PROBLEM STATEMENT :: Report every line of the data below that contains the string "window", treating uppercase and lowercase letters as distinct.

══ EXCERPTED RECORDS ══

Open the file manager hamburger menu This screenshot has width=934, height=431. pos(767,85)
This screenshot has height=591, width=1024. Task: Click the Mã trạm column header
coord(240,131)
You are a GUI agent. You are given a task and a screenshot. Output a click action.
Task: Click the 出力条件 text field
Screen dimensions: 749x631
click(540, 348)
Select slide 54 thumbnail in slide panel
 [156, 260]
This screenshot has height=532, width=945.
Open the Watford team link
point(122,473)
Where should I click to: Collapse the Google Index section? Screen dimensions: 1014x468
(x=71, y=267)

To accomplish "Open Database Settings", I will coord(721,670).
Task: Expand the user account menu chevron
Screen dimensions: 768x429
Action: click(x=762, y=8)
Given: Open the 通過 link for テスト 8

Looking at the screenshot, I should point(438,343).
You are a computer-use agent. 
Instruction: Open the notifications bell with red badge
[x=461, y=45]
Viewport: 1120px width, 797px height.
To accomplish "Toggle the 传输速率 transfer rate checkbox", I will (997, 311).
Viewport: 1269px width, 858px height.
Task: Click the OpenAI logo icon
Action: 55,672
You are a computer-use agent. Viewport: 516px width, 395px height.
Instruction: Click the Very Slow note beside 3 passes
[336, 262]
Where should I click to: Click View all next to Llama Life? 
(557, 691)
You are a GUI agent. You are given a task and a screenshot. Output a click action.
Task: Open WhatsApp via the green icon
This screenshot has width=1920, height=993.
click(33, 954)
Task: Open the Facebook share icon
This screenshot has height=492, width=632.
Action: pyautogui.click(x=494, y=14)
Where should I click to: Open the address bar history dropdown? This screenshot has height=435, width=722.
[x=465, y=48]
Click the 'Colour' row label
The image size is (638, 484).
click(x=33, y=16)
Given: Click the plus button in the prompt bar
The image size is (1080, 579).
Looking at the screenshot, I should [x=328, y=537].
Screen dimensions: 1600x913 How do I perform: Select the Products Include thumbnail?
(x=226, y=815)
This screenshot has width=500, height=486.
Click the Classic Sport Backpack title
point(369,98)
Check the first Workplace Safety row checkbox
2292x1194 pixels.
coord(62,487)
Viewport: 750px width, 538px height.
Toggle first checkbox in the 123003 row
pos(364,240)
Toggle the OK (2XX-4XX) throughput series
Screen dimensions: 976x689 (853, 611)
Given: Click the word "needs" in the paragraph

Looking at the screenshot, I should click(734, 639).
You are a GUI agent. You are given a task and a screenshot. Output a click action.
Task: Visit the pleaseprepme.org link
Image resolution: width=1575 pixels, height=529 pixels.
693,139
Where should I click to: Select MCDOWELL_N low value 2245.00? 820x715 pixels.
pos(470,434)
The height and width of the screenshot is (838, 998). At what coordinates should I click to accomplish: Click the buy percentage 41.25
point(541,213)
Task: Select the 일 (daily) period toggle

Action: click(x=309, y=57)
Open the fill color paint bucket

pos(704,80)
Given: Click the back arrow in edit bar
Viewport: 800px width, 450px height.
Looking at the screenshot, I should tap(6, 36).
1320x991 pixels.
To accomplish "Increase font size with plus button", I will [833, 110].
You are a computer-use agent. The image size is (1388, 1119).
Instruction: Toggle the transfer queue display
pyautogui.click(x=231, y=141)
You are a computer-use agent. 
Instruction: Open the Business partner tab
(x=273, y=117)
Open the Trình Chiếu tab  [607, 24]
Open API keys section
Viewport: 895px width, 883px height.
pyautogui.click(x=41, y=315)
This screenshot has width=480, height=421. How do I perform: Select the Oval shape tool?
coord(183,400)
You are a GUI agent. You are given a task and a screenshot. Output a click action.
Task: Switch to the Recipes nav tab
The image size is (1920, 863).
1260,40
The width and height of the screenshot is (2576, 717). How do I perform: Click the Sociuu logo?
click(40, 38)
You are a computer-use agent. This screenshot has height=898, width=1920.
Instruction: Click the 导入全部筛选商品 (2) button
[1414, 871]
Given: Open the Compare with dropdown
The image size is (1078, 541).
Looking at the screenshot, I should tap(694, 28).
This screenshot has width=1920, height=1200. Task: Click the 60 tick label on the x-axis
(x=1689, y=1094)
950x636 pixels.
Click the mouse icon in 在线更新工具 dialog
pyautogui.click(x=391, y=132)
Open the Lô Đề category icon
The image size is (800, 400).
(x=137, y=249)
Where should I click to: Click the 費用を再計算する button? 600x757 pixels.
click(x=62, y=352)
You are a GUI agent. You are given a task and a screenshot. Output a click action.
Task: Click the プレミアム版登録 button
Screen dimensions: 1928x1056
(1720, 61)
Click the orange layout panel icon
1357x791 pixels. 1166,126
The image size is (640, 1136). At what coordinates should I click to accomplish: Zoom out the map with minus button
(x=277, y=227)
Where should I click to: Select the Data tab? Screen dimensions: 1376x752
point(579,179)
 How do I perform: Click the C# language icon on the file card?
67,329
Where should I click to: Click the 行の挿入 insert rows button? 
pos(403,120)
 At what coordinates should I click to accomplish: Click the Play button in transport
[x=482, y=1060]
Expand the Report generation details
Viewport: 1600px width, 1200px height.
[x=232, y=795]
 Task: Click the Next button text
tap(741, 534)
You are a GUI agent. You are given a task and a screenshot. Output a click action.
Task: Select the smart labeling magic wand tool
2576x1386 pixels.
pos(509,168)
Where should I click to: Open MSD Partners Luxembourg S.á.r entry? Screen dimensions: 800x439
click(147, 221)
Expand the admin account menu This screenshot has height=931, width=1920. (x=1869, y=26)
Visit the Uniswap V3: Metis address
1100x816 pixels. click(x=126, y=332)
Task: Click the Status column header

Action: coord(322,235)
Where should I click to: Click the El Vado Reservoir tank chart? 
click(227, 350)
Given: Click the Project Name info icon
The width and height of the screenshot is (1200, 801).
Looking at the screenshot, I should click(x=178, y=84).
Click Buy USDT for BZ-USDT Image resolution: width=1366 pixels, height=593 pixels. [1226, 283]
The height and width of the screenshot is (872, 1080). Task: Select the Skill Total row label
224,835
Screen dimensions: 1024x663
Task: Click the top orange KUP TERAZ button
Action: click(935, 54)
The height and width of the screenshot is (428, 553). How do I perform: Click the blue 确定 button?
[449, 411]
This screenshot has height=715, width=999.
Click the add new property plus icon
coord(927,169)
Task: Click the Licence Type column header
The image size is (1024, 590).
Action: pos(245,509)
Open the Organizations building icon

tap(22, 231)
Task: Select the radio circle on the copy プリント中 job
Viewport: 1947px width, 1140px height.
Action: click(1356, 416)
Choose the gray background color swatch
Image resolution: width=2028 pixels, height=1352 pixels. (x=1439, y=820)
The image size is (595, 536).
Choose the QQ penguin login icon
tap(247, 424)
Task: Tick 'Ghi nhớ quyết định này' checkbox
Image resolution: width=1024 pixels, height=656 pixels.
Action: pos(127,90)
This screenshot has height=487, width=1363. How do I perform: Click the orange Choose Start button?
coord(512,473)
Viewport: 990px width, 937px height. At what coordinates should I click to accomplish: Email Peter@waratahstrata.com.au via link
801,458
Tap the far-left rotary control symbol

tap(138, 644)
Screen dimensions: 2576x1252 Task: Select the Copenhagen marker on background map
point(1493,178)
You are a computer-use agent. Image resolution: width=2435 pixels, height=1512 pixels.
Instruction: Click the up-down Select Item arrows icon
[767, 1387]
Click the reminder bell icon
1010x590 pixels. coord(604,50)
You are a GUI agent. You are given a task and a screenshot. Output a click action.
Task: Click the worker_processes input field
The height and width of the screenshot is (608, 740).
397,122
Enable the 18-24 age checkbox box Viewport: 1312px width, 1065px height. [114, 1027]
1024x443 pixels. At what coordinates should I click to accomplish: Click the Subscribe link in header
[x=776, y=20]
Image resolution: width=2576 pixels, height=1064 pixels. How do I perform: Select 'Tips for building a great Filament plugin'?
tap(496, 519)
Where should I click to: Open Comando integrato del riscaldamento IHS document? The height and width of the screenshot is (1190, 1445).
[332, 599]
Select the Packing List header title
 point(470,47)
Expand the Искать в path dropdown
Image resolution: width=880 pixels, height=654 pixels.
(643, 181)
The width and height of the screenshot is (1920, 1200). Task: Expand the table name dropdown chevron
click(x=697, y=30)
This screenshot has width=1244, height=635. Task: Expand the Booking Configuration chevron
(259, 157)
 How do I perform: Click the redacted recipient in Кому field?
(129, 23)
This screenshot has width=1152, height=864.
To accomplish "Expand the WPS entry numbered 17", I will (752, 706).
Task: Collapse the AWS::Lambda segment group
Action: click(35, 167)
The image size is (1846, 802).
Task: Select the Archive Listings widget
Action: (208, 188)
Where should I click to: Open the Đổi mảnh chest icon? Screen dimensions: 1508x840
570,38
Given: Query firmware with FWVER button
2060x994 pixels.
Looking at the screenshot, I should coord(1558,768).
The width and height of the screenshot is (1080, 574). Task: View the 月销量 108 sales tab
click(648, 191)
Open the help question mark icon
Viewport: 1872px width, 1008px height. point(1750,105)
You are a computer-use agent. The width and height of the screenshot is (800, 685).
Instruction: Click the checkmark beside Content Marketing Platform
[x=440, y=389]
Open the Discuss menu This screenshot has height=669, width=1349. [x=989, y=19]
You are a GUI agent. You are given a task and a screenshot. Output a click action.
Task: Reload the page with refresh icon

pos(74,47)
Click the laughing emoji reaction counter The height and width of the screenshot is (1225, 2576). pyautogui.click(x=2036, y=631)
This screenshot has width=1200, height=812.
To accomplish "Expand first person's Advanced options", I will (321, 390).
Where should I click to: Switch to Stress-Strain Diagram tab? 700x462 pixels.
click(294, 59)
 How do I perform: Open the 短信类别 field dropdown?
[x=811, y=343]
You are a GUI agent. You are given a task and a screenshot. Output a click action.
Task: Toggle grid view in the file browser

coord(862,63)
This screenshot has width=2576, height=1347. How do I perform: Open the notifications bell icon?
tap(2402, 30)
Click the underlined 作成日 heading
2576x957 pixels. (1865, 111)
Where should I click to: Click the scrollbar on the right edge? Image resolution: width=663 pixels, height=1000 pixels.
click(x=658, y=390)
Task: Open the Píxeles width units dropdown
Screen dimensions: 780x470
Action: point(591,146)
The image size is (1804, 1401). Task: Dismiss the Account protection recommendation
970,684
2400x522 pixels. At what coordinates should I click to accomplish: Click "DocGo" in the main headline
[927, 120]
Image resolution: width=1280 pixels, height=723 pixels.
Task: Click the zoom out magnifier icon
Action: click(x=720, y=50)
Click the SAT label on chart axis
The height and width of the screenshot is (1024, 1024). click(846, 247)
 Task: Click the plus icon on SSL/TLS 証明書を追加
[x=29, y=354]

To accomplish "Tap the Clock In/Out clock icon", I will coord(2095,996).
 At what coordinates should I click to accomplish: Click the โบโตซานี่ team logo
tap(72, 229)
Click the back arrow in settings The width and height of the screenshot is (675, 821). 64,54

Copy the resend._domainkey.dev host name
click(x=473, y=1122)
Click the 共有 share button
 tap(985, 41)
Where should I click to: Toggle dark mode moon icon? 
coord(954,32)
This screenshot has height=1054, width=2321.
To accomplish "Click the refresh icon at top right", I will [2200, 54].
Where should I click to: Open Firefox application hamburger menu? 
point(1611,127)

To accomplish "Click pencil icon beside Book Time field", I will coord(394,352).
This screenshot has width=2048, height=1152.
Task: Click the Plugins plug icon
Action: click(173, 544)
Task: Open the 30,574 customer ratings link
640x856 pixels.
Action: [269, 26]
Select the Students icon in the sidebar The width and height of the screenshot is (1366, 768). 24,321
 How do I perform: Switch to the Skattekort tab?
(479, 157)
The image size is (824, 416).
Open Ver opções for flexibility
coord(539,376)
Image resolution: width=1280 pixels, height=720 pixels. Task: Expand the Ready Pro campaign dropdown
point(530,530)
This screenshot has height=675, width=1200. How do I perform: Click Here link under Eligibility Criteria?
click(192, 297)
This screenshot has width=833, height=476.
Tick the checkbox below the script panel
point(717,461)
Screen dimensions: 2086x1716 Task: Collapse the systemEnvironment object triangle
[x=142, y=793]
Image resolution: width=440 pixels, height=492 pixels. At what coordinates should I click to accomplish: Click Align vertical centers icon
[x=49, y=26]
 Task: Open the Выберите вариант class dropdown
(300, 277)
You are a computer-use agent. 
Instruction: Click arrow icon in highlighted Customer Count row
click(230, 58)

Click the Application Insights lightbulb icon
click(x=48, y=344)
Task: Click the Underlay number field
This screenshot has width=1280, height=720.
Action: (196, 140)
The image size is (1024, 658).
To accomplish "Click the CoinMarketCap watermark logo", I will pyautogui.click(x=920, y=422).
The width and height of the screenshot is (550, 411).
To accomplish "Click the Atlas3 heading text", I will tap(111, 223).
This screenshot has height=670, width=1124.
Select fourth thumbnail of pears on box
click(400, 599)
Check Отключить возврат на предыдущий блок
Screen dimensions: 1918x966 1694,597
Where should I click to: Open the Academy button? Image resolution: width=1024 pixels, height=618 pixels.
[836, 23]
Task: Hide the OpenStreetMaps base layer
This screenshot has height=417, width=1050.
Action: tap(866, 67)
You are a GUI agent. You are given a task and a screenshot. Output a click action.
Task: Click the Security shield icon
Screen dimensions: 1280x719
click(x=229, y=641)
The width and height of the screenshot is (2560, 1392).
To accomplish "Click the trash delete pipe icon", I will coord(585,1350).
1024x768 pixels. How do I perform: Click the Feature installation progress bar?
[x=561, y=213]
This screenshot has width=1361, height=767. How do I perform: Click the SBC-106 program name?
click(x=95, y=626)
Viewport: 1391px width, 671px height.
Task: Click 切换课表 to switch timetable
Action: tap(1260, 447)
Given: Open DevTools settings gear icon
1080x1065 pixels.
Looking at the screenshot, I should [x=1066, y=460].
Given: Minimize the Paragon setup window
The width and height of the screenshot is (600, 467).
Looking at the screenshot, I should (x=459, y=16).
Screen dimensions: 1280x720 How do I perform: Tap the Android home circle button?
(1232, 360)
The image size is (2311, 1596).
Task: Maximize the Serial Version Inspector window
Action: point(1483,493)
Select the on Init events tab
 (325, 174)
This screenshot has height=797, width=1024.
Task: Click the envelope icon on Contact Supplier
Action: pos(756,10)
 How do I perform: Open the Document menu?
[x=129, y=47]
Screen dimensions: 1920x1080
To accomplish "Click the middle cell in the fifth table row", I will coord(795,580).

═══

WORKED SOLUTION ::
Given: Minimize the Paragon setup window
Task: Maximize the Serial Version Inspector window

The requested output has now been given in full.